Если в связи с мемуарами отца надо мной довлели воспоминания о зловещих разговорах в ЦК и КГБ, то с собственными записками дела обстояли проще — формально я никому ничего не обещал. Поэтому сразу после первого письма Горбачеву я вытащил из-за кровати заветный чемоданчик, отряхнул с него пыль, вынул пожелтевшие от времени листки и начал писать. Я не просто писал, но тем самым проверял, насколько пристально Виктор Николаевич следит за мной. Мы вновь перезванивались с Лорой, я относил ей рукопись, получал распечатки, и хотя телефон при наших разговорах подозрительно пощелкивал, ничего более серьезного не происходило. Ее никуда не вызывали, мне никто не звонил. Работал урывками: я стал заместителем директора, институтские заботы поглощали все время.
Ко времени визита к Склярову рассказ об отстранении отца от власти я закончил. Лора аккуратно перепечатала мои каракули. Что делать дальше, я не знал. По сравнению с мемуарами отца, собственные воспоминания представлялись мне второстепенными. О публикации их я всерьез не задумывался. Какой из меня писатель? В школе сочинения доставляли мне одни мучения, в последующей жизни ничего, кроме технических отчетов и писем в министерства, из-под моего пера не выходило.

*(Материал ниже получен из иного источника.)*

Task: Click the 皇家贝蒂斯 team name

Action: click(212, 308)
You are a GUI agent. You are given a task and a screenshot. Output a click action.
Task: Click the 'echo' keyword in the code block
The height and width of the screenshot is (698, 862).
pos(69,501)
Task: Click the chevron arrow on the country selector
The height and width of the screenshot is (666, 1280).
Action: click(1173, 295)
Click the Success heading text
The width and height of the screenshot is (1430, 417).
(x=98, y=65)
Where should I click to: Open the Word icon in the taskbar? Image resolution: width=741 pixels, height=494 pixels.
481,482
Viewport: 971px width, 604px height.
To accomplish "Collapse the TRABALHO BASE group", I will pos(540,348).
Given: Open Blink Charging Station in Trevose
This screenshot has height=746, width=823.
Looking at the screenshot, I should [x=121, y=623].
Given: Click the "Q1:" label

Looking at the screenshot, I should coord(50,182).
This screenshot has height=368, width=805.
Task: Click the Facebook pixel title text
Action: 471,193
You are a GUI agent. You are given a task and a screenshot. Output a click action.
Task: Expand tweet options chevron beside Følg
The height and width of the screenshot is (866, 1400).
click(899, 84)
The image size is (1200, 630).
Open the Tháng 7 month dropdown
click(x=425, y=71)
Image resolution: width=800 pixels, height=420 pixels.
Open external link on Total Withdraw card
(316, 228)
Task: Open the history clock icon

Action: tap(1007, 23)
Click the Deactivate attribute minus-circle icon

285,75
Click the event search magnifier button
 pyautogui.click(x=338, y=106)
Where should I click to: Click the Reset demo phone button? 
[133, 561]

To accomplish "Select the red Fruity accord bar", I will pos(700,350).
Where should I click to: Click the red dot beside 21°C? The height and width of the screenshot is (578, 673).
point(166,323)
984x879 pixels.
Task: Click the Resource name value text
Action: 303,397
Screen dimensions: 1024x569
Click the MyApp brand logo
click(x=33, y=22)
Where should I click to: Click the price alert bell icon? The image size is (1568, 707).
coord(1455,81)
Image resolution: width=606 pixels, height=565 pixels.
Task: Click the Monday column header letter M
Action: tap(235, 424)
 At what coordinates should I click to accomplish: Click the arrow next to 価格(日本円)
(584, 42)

Конечно, и мне мерещились типографски отпечатанные странички, аккуратно переплетенные и увенчанные моим именем тома, но расплывчато и очень редко. Никому из издателей я свою рукопись не предлагал, да и не знал я никого. И тут случайная встреча со Смирновым у десятого подъезда здания ЦК КПСС на Старой площади.
Не стану забегать вперед, постараюсь не нарушать хронологию событий.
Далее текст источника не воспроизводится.